I have no new recipes to try, i have no new knitting (yet), and no other crafts that are worth mentioning... in fact my house is pretty much a sty.... i haven't done much of anything and that includes load and unload the dishwasher... today is my "get back on track" day. i will have clean dishes and my husband will have some fresh underpants for tomorrow.

Wednesday, June 27, 2007

number two

as most of my readers know, i'm expecting baby number two to arrive sometime around the end of January/beginning of February. we weren't really trying to have number two but on the same hand we weren't really trying to NOT have number two. so there you have it! Just a little warning this blog will also be used to document how things progress with this one since number one is severely lacking in the "notes" department. i could kick myself for that... but anyways... btw, i also plan on documenting photographically much better this time too.

as of today, i'm either 8 weeks along, 12 weeks along or somewhere in between. i have my first dr's appointment July 6th so hopefully i'll have a bit more insight on an actual due date then.

so far there are some differences, some of these are attributed to the fact that this is my 2nd and apparently things happen a little quicker the 2nd time around. so far, by mid afternoon, my pants look visibly tight around my waist. and i have had morning / all day / evening sickness this time around as well. i had very little of this with maxwell.... in fact all i needed to do with him was eat something as little as a jello snack and i was fine... this time... it's not that easy. plus chasing max around doesn't really help....

i think most of our friends know the news, our immediate family know and i'm sure word is slowing (er... quickly, who am i kidding) getting around to extended family.

well, until next time, let the new adventure begin :)

Wednesday, June 20, 2007

greetings from da beach

hello everyone out there in blog land!

i'm writing to you from the Lewes Public Library, very friendly place here, but i only have 16 more minutes left on my Internet time... so i need to make this snappy!


this area is great! very relaxing, very clean, very friendly and a minutes walk and you're on the beach and nearly there by yourself to boot! we've taken some photos and they are on my flickr site but this is my favorite:


so far max seems to love the ocean, had tasted a bit of sand but especially loves to try to eat the little rocks and pebbles that are the same size or larger than his favorite snack, puffs... so that's been a little bit of a challenge to keep those small items out of his mouth... but other than that he's doing so well. not sure how much of this he'll remember but i'm hoping that the photos will help him do so :)

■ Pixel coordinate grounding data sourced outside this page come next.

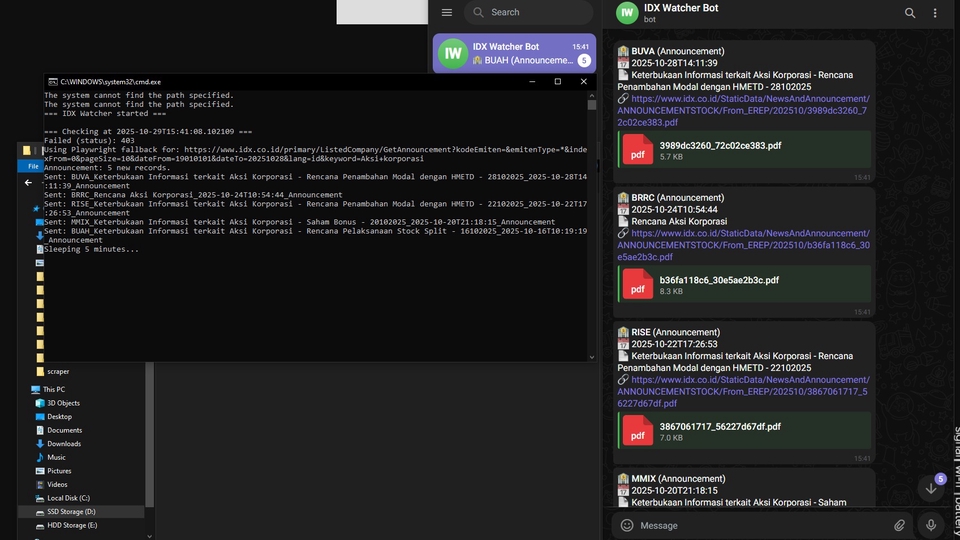Open the three-dot chat options menu
The image size is (960, 540).
click(x=935, y=13)
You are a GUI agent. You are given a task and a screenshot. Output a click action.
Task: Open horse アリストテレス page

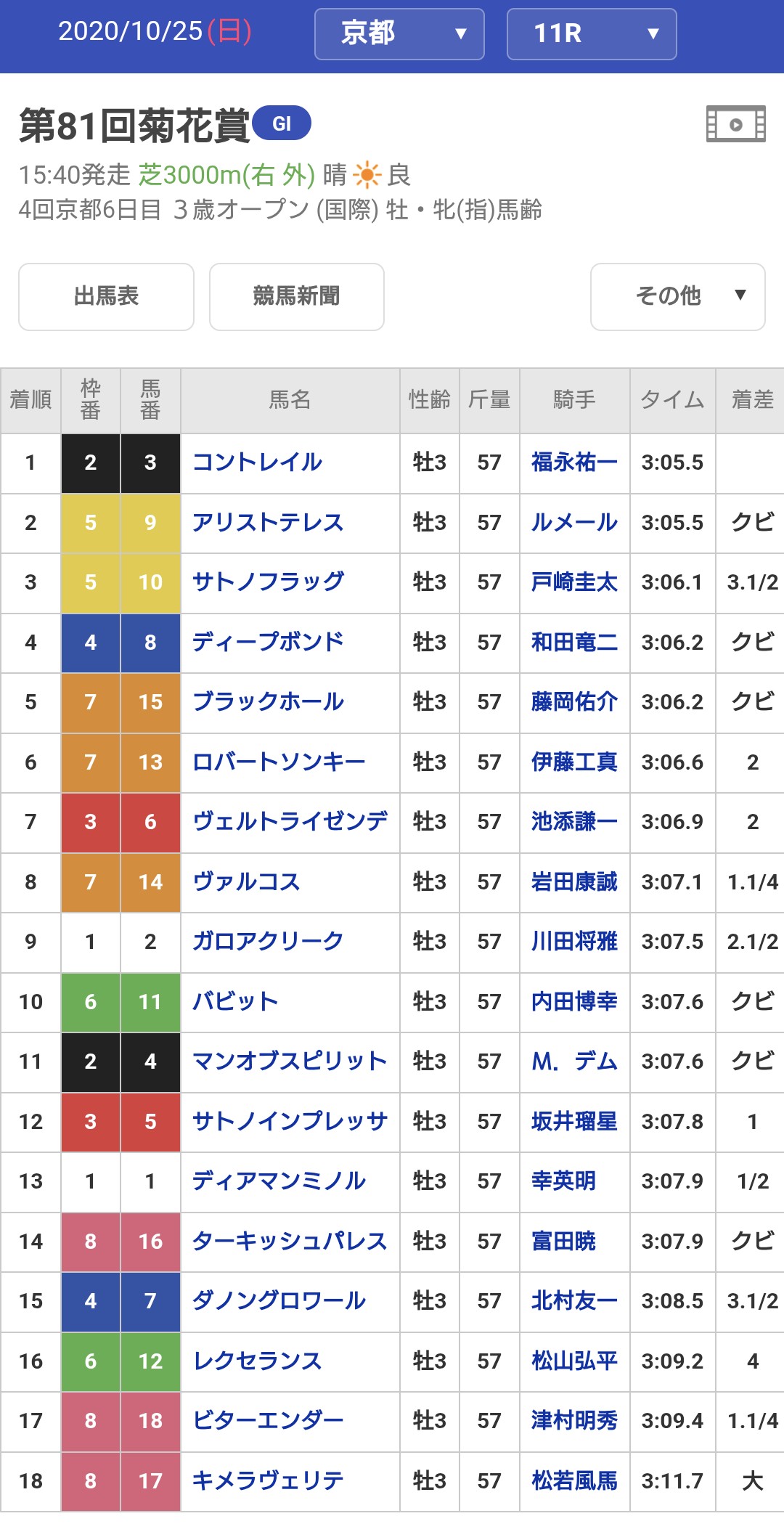coord(268,523)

other than that, we're really enjoying the time off and spending this time in a great town and cottage. photos of the teeny place we are staying in to come later, it's actually quite charming, just a bit on the small side but works for the three of us.

until next time....



Friday, June 15, 2007

my readers speak, my readers get

so yes, i have not had much in the witty department to blog about lately. sorry readers... i do have to say though that amanda, dear, you haven't had much either! and same goes for amy, but i know you've got a lot going on with your schedule and heather and your job. so... just know i'm not the only one with not much to say! lol jen, your new recipes look outstanding and your updates on Finn's food items, are entertaining :) annie, you've got a little bit going on right now too but you've had quite a lot of updates considering :)

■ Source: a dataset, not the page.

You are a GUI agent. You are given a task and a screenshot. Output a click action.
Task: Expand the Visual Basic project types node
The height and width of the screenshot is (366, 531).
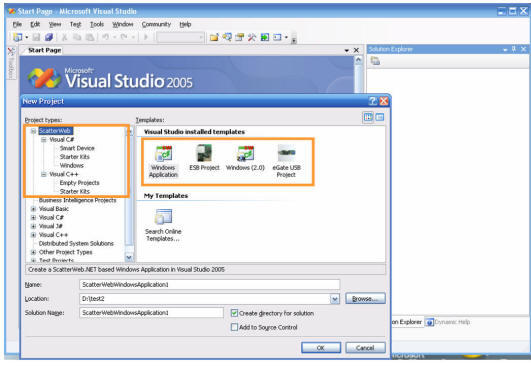33,209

however it's funny that you all mentioned this today because i was planning a little update prior to leaving... we're preparing to leave town for vacation soon and that's consuming our lives at the moment... we have gone out of town for weekend trips with max before but that was prior to his mobility and his change in diet... i packed clothes, some little toys and formula... easy as pie. this time, not so much... the thought of packing toys to entertain a baby for a week is a little much for me... i am hoping that being at the beach will be enough to tucker him out thus he won't need tons of toys or different toys... i'm also concerned at the amount of sand i'm told he will ingest. this is gross... especially considering that it's really not just sand... but also bird poop, dirt, dead sea animal germs... ick.... i suppose he is not the first baby to ever go to the beach and ingest sand so i'm sure he'll be ok but it still a little frightening.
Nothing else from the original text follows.